Continuum hypothesis says that some of them might be not countable, but still not equal to the continuum.
More precisely, we seek a set X whose cardinality[/] is between the cardinality of the natural numbers and the (strictly bigger) cardinality of the real numbers.
Ah, I vaguely remember our lecturer reordering rational numbers, mapping them to ordinals. I see what you mean.
In my opinion objective truth is whatever is happening regardless of us observing, describing or understanding.
Let's sort out our terminology.
- The objective reality is what happens outside of our consciousness (i.e. everything except qualia), regardless of whether we observe it.
- The objective truth is a simplified model of the objective reality that reflects important (for us) features with an adequate (for us) accuracy.
- The criteria of objective truth is how we decide how close some hypothesis/theory is to the objective truth.
All the mathematics comes down to statements like "If [axioms] then [theorem]." It doesn't automatically make the axioms the objective truth, thus the theorems and the whole maths can't be called objective either.
Maybe the answer DOES depend on axioms. Maybe with some axioms there is a set between N and C, but with others there isn’t ?

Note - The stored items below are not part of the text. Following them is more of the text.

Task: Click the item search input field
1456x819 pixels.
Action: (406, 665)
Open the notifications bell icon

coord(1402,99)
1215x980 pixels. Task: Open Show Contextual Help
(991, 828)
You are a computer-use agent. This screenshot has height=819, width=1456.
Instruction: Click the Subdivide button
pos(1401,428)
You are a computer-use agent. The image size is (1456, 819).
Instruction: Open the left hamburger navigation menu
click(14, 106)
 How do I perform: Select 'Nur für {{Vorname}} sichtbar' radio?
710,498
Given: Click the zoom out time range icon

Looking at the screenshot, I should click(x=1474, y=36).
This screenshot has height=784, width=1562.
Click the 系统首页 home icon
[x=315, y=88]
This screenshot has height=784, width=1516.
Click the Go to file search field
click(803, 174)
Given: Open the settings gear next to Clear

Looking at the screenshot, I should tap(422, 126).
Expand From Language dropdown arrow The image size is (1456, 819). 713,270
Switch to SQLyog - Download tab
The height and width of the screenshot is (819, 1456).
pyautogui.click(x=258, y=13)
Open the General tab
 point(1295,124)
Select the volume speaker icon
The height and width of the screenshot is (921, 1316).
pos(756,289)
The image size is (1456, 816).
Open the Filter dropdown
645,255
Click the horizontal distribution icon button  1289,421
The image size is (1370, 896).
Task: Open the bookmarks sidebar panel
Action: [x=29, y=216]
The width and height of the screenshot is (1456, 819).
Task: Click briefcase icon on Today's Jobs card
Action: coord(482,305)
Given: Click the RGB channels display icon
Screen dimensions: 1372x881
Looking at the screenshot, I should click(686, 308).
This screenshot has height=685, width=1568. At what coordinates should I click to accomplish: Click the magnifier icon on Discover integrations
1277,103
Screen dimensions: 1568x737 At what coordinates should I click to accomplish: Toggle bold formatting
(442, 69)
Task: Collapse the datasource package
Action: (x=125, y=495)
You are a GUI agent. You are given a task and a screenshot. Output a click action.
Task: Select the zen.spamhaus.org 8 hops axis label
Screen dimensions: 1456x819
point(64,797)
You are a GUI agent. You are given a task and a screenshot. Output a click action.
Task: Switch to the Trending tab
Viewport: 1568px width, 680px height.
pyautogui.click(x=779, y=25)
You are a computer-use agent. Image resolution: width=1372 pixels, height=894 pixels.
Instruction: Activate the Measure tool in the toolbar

The answer always depends on the axioms. It's enough to assume that ∀x, x≠x, then any equation will be false, and Fermat's too. I believe Peano axioms will remain consistent if we redefine this one, even though the whole system would be practically useless (not that mathematicians worry about such minor issues ).
besides being internally consistent
Internal consistency is an important point I missed.
So OK, we have mathematical patterns with internal consistency (which allows us discarding obviously implausible models). We have a mathematical apparatus that allows us bringing those models to a common basis.
So, what do you mean when saying that the material world is probably a result of mathematics? From a naive idealist point of view, an atom and a star both implement some common idea, but from the scientific point of view, you only need to describe an atom, and the star will be a necessary result of atom's properties.
Today's most fundamental area of physics is called quantum field theory, and most of the observable universe on most levels is a result of it. Is there really a place for Platon's idea?
Lazy programmers never document their code, making their successors suffer.That's something I never understood about God. (I understand everything about God except this one thing. )
Why does he want to keep his plans secret?